Rewrite the rows from the line with "512x2506 pixels. Task: Tap" to the line with "coord(26,626)", replacing "pixels" with "px" and leaving everything else unchanged.

________________________

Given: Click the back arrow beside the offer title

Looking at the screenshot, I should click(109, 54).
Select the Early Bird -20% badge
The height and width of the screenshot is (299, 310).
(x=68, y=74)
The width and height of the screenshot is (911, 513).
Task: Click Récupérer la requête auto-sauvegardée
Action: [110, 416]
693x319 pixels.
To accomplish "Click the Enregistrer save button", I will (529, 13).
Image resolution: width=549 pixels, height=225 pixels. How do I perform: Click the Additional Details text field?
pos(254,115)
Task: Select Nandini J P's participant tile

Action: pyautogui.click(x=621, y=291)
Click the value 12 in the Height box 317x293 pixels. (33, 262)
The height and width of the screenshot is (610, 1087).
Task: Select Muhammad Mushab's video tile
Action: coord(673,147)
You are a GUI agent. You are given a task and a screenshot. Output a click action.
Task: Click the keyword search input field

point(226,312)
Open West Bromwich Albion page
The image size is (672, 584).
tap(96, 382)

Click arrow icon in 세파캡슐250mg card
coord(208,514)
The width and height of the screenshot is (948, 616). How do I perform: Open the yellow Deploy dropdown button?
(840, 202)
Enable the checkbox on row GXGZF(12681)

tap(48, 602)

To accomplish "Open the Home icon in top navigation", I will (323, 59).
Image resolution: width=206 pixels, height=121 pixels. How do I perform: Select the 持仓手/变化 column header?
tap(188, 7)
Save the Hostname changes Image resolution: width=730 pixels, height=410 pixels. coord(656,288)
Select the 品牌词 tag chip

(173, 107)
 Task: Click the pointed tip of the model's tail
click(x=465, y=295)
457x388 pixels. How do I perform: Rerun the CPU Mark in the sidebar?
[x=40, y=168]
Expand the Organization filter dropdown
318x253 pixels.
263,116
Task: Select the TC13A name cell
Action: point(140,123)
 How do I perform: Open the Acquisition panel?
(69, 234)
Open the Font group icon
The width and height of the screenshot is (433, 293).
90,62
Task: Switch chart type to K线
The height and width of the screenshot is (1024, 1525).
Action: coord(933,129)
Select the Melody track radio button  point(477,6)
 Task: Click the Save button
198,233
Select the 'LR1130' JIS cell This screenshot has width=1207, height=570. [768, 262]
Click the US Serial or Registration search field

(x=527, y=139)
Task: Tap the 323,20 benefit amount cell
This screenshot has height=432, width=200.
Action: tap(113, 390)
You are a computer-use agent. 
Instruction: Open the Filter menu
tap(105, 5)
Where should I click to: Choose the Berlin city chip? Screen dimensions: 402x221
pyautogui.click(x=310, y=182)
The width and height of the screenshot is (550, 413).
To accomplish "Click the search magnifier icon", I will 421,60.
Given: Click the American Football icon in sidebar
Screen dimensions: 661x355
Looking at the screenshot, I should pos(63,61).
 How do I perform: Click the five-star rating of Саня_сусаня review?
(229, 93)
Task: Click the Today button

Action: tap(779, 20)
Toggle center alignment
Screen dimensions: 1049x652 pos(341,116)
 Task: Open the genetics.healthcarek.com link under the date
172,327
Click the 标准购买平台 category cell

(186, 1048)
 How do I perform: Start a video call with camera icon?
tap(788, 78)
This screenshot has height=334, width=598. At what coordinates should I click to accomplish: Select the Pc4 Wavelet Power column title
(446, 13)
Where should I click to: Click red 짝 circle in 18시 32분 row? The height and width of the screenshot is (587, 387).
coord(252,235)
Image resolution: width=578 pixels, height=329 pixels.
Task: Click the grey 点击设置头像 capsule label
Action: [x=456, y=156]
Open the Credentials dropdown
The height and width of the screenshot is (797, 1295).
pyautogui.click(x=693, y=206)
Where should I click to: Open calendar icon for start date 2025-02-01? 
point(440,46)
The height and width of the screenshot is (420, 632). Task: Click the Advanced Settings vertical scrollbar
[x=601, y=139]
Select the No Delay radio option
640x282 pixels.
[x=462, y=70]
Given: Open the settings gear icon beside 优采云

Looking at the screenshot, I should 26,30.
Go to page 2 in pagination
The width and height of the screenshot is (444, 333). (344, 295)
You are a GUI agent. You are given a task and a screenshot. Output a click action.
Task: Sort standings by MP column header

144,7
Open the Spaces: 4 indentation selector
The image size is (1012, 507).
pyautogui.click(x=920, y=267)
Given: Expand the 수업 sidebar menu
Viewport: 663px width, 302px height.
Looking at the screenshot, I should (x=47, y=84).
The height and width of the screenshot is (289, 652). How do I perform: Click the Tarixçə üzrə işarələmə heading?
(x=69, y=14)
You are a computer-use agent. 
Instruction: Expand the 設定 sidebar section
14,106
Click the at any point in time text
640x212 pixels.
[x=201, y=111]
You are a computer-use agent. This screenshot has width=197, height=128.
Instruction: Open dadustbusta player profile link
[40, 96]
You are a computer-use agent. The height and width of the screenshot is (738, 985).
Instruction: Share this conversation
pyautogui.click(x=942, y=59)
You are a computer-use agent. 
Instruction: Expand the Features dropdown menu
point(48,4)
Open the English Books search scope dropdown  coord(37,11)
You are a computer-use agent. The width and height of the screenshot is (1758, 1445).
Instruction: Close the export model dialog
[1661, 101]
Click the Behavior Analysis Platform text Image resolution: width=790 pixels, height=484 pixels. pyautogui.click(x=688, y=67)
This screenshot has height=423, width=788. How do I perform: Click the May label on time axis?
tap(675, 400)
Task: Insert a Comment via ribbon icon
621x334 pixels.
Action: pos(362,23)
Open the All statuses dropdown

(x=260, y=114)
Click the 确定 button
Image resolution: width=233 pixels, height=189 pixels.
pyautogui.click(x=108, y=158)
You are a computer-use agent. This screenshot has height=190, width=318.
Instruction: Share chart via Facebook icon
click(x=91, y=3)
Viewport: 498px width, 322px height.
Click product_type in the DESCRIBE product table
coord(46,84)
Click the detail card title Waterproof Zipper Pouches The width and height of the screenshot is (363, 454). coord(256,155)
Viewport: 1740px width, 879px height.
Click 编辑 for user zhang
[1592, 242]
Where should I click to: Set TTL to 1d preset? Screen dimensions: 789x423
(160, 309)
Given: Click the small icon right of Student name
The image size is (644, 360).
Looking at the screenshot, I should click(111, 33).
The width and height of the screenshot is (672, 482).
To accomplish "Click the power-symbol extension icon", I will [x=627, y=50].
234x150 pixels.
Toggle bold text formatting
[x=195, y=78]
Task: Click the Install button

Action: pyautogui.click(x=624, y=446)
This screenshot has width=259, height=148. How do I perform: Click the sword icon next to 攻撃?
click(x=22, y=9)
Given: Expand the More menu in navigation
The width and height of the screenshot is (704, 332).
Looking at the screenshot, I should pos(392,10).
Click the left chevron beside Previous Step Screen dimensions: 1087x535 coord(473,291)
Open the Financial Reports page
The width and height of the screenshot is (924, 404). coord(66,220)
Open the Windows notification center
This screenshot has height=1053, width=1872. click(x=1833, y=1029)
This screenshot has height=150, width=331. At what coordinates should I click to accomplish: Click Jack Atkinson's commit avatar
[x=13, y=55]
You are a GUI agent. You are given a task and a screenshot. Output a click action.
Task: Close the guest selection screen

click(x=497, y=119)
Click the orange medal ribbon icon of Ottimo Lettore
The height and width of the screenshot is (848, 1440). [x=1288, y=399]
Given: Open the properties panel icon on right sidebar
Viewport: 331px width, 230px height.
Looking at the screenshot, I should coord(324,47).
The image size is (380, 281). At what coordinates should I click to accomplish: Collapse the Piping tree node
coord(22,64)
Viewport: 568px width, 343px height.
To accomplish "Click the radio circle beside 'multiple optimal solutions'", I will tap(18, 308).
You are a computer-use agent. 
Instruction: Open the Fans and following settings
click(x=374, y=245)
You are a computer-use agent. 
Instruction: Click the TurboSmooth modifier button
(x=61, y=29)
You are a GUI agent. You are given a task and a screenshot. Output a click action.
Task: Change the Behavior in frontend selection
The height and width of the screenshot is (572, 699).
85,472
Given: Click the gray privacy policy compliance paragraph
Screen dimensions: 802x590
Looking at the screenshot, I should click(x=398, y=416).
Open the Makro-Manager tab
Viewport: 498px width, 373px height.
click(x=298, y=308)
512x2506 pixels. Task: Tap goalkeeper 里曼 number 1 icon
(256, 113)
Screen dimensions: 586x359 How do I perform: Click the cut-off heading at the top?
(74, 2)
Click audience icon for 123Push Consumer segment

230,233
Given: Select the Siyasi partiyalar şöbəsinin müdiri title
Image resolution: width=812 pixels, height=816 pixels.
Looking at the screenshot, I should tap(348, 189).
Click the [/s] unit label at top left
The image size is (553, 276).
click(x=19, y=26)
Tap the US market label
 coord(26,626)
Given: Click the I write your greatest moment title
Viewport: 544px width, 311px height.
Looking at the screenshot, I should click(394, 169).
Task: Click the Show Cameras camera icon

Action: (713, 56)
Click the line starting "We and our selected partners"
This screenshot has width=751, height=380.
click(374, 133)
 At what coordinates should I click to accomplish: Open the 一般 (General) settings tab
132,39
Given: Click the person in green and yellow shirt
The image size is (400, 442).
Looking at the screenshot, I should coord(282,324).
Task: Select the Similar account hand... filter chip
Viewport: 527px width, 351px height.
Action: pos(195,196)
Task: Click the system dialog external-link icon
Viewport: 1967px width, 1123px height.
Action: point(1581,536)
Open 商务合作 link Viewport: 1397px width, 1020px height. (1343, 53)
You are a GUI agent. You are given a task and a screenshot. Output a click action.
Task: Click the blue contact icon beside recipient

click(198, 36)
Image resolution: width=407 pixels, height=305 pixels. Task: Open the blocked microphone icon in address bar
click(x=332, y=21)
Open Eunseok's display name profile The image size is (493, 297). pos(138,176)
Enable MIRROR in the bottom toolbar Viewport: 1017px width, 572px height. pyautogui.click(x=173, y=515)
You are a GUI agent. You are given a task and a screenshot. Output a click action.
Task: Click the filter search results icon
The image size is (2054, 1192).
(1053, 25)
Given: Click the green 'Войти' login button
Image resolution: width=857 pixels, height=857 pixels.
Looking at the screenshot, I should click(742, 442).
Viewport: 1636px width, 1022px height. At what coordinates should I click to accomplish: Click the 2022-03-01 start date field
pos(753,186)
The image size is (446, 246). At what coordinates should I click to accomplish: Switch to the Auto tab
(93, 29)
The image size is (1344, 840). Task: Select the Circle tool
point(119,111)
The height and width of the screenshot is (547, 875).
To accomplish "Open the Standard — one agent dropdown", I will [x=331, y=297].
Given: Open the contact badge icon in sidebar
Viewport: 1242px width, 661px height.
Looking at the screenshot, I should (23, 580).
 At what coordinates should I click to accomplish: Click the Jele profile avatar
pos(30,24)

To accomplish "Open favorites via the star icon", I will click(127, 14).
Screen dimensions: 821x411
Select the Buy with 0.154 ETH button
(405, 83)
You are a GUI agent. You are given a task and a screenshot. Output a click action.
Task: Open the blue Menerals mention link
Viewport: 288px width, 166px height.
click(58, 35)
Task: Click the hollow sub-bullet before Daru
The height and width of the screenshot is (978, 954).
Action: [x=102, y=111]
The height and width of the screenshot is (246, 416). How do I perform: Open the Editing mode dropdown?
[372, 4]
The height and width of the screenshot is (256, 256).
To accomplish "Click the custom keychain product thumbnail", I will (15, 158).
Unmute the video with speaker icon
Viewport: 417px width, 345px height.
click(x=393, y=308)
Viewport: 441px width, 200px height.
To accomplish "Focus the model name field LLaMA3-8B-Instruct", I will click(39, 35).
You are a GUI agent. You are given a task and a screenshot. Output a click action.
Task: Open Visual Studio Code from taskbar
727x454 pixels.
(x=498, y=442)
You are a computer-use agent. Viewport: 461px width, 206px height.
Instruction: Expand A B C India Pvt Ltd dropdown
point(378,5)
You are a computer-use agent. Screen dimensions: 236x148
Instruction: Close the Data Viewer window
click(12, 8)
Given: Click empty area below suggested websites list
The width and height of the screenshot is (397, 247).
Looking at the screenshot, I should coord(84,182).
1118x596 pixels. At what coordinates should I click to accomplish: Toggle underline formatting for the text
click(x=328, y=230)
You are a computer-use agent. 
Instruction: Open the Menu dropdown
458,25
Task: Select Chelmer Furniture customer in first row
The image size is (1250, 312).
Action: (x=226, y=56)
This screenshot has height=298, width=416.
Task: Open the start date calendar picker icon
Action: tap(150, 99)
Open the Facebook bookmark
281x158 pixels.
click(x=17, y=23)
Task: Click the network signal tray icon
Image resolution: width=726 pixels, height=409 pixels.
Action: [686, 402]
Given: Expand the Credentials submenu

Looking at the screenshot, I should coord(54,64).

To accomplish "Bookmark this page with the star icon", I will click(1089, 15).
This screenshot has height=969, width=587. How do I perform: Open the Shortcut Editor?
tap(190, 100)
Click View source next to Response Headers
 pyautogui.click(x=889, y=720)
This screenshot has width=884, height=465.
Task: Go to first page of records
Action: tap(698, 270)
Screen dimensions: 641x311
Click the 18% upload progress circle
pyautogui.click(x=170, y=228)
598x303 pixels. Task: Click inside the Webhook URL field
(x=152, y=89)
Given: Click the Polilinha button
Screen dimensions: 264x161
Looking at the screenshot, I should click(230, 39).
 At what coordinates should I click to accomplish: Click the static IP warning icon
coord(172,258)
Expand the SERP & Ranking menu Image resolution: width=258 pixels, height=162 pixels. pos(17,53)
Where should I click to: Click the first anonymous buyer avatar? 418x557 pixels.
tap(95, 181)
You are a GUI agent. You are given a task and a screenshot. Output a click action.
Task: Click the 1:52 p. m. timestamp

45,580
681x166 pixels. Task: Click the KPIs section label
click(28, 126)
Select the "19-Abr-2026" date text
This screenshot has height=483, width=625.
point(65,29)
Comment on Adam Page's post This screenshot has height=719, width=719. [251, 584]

________________________

## [Task answer]
512x2506 px. Task: Tap goalkeeper 里曼 number 1 icon
(256, 113)
Screen dimensions: 586x359 How do I perform: Click the cut-off heading at the top?
(74, 2)
Click audience icon for 123Push Consumer segment

230,233
Given: Select the Siyasi partiyalar şöbəsinin müdiri title
Image resolution: width=812 px, height=816 px.
Looking at the screenshot, I should tap(348, 189).
Click the [/s] unit label at top left
The image size is (553, 276).
click(x=19, y=26)
Tap the US market label
 coord(26,626)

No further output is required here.